━━━ Material for this exercise ━━━

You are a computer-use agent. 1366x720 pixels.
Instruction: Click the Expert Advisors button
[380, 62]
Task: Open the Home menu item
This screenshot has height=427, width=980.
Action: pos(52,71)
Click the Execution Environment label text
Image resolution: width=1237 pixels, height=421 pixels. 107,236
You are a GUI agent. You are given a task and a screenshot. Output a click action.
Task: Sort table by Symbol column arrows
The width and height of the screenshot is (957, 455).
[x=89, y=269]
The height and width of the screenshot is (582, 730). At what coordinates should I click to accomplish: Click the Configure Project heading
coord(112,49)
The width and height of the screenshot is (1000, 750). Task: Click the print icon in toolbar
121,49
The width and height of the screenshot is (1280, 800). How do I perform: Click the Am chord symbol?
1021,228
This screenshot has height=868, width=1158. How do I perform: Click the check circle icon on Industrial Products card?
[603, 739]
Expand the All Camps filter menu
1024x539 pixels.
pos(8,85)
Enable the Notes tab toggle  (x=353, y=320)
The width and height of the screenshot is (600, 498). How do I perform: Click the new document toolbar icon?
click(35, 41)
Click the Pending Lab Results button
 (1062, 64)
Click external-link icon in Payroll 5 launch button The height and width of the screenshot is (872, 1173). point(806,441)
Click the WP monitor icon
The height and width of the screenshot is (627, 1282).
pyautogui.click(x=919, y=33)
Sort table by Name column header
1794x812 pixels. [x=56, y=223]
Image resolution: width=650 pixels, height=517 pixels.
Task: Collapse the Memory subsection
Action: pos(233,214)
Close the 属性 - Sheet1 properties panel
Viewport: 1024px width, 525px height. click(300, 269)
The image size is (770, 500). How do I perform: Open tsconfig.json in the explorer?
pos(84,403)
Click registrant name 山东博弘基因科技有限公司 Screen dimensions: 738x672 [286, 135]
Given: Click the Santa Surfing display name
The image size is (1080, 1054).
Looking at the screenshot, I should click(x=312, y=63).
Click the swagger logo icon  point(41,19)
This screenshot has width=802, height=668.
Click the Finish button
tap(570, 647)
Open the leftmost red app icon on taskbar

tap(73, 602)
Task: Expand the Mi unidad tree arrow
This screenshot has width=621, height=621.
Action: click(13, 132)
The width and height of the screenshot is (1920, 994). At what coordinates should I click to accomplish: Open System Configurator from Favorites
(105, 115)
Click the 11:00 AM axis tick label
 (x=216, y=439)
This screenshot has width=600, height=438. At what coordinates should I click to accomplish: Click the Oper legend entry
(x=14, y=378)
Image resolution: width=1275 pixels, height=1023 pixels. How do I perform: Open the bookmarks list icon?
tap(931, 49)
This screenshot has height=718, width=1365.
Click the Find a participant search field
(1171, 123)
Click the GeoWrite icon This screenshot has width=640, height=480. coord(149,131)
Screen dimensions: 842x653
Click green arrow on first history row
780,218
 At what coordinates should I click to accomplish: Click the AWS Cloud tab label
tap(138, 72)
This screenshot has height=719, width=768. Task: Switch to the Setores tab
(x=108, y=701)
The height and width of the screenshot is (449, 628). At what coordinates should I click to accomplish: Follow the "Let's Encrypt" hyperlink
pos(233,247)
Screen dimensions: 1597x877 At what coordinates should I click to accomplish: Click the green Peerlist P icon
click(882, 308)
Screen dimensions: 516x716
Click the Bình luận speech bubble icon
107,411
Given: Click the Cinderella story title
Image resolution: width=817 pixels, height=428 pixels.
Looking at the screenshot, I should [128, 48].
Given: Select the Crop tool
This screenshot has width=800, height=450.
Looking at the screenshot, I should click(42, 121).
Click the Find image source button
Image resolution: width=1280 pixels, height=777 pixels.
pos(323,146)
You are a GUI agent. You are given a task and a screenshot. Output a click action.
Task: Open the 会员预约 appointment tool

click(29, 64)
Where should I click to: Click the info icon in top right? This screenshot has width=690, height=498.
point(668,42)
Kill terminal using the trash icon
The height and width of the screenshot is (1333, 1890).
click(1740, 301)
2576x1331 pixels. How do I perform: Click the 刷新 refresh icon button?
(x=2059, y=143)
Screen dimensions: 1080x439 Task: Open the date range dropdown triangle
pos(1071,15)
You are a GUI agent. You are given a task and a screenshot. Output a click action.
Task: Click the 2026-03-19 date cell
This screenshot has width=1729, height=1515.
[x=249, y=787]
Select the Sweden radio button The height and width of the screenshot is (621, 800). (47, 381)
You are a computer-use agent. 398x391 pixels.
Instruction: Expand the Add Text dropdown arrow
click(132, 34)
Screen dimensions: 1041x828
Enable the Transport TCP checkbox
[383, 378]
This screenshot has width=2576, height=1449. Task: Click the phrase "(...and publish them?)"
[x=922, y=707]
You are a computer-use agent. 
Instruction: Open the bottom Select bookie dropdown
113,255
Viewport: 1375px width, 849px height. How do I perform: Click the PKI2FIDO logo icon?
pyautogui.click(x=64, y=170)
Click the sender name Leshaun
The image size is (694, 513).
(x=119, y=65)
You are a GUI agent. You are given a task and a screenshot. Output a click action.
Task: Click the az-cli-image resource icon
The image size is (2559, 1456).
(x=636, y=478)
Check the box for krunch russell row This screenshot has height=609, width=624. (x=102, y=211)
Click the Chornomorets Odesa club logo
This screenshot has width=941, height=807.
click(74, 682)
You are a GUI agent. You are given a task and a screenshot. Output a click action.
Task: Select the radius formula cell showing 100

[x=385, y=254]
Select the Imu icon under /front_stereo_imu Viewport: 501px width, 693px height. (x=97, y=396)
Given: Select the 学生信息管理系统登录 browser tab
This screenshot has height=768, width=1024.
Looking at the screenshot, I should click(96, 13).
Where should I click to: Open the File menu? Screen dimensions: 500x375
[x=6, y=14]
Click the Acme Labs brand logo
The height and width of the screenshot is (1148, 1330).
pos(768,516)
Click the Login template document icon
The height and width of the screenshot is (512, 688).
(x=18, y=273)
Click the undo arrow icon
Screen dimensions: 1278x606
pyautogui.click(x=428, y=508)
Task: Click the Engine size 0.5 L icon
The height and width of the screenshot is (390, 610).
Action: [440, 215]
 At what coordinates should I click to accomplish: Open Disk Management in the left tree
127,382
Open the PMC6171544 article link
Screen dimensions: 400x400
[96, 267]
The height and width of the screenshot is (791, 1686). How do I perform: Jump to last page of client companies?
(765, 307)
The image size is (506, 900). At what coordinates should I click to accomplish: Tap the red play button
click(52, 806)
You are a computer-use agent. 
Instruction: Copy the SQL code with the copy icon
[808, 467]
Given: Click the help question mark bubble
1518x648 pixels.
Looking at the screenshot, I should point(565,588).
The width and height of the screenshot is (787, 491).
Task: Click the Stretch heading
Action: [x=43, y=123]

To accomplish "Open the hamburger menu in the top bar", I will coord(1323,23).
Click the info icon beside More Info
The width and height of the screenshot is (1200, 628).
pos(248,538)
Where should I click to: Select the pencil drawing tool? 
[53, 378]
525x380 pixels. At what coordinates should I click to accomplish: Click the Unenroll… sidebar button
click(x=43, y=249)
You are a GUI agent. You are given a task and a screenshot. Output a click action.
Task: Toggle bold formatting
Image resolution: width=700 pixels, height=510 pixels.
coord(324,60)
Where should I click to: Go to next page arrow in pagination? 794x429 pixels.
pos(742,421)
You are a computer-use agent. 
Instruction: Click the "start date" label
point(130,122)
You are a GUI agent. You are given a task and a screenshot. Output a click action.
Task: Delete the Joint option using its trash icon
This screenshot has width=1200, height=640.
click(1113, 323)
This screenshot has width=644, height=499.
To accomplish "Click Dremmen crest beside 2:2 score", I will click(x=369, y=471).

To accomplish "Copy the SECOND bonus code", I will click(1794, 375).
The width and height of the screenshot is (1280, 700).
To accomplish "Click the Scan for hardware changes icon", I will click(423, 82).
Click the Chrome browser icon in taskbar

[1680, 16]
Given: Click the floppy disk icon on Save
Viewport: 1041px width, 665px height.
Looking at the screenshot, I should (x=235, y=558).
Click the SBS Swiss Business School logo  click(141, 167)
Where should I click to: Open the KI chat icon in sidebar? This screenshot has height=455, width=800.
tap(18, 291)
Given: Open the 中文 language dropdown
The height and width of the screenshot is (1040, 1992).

━━━

### What to produce
Go to the line with "This screenshot has height=768, width=1024." in the entries above and repeat every line from there through the line with "Open the PMC6171544 article link", exactly and with no other text.

### Response below
This screenshot has height=768, width=1024.
Looking at the screenshot, I should click(96, 13).
Where should I click to: Open the File menu? Screen dimensions: 500x375
[x=6, y=14]
Click the Acme Labs brand logo
The height and width of the screenshot is (1148, 1330).
pos(768,516)
Click the Login template document icon
The height and width of the screenshot is (512, 688).
(x=18, y=273)
Click the undo arrow icon
Screen dimensions: 1278x606
pyautogui.click(x=428, y=508)
Task: Click the Engine size 0.5 L icon
The height and width of the screenshot is (390, 610).
Action: [440, 215]
 At what coordinates should I click to accomplish: Open Disk Management in the left tree
127,382
Open the PMC6171544 article link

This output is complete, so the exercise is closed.